Supplied passage:
-*-

Once I got back into it, my artwork was something that I was doing just as a hobby. I never thought to make a career out of it. It was just for self enjoyment. Once I moved to New York and I saw how much people were into this "art scene" and were able to make a living from their talents, I thought to myself, "If they can do it, why can't I?" "What's stopping me from being the next big thing in the art world?"

ABSOLUTELY NOTHING!!!!!! So I went for it....

And I continue to go for it every day. I want to be featured in artshows, and magazines, tv interviews... I want to speak to art classes in elementary schools, middle schools, high schools, you name it!!! I want to be able to motivate people to go after their dreams. I've had so many POSITIVE people walk into my life and I feel like it's only right that I give them the thanks that they deserve.

To Miss Imogene Brown, my third grade teacher who recognized my talents since elementary school and STILL supports me to this very day... Thank you so much.

To my mentor, and close friend, Hector Ortega... for inspiring me and motivating me to go hard with my art. You were and continue to be an inspiration to me without even knowing it. I can't thank you enough.

-*-

Word and element pointing data
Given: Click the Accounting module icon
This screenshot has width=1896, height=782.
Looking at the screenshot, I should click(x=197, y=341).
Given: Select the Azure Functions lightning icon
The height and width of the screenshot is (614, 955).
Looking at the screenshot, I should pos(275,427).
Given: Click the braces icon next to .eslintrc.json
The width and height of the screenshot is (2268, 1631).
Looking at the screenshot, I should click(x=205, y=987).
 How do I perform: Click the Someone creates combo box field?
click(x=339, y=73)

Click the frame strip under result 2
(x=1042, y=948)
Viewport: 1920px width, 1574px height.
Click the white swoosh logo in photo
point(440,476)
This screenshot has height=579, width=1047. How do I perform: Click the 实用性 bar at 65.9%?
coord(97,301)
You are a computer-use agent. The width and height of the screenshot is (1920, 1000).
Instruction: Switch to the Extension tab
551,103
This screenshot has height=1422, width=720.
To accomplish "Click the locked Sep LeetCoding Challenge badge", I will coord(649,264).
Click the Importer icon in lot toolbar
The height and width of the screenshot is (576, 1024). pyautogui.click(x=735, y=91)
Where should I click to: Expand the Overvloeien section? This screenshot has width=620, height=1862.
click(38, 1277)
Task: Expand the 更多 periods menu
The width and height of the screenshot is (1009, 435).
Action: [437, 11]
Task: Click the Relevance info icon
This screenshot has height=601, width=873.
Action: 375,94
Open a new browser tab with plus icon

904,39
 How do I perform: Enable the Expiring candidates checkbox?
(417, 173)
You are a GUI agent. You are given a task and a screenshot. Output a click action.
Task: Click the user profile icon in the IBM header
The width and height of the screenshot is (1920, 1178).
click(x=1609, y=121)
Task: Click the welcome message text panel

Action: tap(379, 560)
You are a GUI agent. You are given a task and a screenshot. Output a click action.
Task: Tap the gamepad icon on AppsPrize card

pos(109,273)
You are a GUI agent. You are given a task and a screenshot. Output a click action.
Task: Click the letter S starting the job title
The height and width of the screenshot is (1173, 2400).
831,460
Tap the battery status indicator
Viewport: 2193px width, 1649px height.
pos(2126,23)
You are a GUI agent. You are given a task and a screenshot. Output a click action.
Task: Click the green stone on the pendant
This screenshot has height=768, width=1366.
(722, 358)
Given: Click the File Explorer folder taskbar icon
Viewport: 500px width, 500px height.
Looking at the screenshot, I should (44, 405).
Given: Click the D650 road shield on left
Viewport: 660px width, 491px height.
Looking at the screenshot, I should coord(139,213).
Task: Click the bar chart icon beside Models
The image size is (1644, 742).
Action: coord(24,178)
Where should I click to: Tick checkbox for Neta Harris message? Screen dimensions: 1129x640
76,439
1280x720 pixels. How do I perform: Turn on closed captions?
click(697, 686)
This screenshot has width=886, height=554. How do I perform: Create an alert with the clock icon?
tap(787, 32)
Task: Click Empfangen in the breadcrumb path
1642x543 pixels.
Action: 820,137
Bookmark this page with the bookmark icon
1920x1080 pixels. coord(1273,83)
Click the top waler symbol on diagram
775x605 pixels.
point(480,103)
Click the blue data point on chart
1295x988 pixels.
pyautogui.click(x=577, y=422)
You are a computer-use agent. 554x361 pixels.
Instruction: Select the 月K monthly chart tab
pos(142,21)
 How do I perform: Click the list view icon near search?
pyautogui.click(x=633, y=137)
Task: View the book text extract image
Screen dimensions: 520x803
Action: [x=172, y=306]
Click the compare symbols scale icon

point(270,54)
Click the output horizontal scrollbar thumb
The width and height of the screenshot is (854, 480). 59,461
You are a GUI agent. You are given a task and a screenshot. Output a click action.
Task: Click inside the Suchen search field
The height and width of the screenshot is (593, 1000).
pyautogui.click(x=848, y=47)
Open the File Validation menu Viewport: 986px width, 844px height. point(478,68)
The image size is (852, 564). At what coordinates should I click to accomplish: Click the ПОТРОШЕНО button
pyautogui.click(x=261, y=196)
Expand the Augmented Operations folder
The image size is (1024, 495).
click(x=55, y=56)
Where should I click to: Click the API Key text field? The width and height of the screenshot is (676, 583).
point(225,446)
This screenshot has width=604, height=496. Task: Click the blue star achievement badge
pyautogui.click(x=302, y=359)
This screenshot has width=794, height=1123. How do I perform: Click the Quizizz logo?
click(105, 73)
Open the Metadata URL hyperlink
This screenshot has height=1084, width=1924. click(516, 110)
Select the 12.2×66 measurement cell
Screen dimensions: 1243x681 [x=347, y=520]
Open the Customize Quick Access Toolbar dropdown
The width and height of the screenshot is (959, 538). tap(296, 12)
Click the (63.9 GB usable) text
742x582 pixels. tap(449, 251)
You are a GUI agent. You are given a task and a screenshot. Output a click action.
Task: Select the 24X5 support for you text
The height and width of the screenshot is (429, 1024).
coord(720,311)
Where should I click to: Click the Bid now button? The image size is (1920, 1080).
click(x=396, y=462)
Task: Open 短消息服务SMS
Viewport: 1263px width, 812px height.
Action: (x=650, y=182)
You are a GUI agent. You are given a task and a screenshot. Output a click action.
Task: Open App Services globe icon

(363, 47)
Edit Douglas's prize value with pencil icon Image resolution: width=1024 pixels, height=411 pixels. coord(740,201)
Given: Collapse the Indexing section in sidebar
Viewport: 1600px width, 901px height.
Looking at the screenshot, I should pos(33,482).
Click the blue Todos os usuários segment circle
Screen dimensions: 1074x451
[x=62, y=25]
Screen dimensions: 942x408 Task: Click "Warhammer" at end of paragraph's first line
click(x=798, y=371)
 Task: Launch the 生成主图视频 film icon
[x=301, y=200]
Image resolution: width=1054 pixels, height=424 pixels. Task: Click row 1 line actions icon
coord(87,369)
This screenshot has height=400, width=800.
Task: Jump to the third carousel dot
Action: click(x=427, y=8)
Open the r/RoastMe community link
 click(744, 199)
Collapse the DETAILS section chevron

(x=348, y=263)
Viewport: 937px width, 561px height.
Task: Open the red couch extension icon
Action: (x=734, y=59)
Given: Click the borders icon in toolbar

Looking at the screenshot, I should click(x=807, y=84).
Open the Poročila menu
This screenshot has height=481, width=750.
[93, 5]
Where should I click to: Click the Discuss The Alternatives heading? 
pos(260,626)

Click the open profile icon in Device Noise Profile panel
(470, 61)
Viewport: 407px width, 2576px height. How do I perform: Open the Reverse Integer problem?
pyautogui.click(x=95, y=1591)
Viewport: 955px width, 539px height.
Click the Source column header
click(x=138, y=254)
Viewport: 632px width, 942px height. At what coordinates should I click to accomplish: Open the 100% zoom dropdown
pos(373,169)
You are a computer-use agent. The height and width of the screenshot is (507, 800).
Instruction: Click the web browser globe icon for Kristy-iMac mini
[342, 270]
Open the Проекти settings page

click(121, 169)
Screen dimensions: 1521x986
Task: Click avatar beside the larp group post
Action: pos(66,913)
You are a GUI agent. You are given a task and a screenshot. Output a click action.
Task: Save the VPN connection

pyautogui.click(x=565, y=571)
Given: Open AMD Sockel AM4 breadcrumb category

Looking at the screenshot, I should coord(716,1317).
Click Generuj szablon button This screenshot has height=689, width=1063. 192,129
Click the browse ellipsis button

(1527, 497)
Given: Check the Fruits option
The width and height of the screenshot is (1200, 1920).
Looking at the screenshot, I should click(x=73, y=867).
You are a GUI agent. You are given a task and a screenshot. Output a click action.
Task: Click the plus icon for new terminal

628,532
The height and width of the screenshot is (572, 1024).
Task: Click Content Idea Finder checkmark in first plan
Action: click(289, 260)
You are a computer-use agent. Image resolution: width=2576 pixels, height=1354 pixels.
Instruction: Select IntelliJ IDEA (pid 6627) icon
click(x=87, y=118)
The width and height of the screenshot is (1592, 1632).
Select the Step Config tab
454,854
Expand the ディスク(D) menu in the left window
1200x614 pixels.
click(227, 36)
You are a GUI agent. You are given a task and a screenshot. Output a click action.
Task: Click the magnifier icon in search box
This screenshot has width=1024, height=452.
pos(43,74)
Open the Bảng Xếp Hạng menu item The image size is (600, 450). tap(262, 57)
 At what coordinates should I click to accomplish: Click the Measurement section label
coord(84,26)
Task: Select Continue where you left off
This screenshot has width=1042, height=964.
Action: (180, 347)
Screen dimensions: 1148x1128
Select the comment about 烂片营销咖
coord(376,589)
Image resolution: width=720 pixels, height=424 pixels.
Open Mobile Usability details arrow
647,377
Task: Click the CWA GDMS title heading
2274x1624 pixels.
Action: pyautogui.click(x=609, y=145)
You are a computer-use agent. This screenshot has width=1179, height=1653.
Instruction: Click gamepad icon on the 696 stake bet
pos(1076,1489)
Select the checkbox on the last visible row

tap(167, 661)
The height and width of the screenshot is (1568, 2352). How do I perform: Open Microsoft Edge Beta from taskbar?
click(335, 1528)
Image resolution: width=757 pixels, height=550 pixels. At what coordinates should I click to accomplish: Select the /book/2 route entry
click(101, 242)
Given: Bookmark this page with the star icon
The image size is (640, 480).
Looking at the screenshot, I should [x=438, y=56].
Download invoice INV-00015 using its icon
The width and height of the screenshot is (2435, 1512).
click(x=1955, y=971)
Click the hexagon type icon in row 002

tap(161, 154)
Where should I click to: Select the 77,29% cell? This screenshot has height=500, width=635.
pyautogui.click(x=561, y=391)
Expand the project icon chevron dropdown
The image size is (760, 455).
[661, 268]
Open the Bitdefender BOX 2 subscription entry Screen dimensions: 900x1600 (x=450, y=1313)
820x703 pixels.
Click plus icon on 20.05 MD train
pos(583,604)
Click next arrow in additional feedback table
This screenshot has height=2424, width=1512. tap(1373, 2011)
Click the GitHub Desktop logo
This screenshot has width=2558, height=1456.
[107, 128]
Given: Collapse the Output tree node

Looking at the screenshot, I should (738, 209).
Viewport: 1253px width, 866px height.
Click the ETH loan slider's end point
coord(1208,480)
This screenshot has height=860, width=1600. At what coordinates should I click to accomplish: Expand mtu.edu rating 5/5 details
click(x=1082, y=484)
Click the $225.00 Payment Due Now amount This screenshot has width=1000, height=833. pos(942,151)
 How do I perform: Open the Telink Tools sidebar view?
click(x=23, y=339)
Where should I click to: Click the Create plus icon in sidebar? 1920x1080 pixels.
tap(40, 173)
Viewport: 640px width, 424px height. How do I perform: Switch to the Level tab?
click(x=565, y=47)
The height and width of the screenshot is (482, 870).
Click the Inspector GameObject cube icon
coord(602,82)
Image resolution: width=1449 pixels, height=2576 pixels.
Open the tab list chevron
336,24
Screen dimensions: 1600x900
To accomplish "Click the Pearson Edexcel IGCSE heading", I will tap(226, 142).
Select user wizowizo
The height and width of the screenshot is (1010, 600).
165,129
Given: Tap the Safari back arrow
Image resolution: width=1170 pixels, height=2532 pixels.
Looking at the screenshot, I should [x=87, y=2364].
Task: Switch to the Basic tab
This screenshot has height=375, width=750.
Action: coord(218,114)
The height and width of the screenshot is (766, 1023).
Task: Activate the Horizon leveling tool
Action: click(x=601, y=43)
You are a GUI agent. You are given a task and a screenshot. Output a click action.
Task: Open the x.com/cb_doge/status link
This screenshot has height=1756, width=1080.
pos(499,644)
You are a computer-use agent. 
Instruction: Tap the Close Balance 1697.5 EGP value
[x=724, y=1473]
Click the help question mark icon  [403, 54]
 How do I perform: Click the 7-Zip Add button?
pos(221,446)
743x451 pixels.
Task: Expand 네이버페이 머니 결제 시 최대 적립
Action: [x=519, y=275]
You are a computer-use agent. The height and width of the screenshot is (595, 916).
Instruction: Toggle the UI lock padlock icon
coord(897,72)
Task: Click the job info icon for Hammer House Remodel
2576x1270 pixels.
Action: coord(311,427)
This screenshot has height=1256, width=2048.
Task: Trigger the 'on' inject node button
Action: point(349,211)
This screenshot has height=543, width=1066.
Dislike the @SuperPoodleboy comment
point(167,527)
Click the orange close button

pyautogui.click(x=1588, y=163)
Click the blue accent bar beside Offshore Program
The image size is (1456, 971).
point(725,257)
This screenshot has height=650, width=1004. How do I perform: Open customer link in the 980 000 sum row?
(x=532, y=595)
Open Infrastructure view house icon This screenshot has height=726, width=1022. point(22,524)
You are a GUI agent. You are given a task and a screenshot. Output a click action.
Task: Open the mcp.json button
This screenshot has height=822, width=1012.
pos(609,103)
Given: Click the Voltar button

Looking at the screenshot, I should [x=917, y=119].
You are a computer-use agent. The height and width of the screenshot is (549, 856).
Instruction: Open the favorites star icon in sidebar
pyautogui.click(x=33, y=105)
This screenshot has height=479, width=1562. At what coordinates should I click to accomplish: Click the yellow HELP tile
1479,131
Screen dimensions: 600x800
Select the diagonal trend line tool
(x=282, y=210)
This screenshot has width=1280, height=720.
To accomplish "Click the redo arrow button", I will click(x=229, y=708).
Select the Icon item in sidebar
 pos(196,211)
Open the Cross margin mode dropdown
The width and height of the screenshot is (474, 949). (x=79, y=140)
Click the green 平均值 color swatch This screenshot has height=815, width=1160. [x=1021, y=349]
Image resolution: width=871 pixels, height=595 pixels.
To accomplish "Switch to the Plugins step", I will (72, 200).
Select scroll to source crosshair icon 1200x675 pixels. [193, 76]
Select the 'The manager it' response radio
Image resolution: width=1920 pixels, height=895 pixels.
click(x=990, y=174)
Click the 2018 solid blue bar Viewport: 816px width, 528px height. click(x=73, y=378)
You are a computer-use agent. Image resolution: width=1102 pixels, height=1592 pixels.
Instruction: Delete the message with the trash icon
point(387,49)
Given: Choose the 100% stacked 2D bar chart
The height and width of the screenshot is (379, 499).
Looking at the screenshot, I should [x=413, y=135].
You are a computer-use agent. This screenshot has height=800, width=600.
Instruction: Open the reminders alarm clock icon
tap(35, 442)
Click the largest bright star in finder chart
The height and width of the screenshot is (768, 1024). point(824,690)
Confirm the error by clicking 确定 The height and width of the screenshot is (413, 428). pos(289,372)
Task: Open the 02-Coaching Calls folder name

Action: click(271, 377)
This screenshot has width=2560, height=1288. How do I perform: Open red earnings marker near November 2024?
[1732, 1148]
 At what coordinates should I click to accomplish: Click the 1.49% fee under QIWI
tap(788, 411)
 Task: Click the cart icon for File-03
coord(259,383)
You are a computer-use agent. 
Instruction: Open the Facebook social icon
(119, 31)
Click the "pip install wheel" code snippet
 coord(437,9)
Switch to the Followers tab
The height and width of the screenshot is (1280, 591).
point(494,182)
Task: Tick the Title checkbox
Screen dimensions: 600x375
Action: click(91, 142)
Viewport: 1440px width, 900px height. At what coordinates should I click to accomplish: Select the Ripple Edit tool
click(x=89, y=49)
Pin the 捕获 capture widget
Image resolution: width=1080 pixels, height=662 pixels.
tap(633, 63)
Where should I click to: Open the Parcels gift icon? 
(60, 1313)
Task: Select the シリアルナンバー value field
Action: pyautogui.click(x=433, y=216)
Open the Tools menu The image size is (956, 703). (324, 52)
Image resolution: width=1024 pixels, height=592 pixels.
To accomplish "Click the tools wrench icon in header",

-*-

Exercise A: From the art career passage, write out the part that opens with the words containing "To Miss Imogene" and closes with "you so much.".
Exercise B: Extend the art career passage, continuing from its last sentence.
This data has no connection to the art career passage.

Expected answer A:
To Miss Imogene Brown, my third grade teacher who recognized my talents since elementary school and STILL supports me to this very day... Thank you so much.

Expected answer B:
To my art partner in crime, Torrey Jackson... Where do I even BEGIN... The drawing sessions, the words of encouragement, the shout outs, the support, the love of the craft, that focus... We defintitely goin places... Thanks for not giving up on your talents and thank you for the love and support.



To Malcolm Coley... YOOOO...Malcolm, you are the epitome of positivity. You always have such great words of wisdom and when I get to my lowest point, I know that those words are only a phone call or a message away. Your drive and your passion for success are so contagious. Please continue to uplift the spirits of people the way that you do. Endless thanks to you.



I CANNOT leave out this beautiful soul here... To my big sis... +Britney Eggleston ... You are such a strong, beautiful, talented and funny woman. Thank you for your support and for just being so dope lol... Love you to death. You are DEFINITELY going places. And you will always have my support.

 
 
TO MY AIMA CREW!!!
 
 
I LOVE YOU GUYS!!! We gonna make it and we gonna change this art game. It's our time to shine and as long as we continue to support each other... There's nothing that we CAN'T do. To everyone else that has been showing love and support to me, I thank you so much. I am so thankful and blessed to have you guys show so much love to me and my artwork. I love you all...

Keep Creating...
<3 Karii

Saturday, February 2, 2013

Frustration = Motivation

Hello my beautiful ones... Long time no speak.. My fault entirely and I apologize. Been really busy lately and haven't really had enough time to just sit down and write out what I'm feeling...

SORRY ABOUT THAT...

OK so time for some updates... Since the last time I've blogged, I've finished another sin as part of the Se7en Deadly Sinz Collection. I've also started two other collections: The Black History Collection as well as The Tattoo Beauties Collection. So you can see why I've been so busy.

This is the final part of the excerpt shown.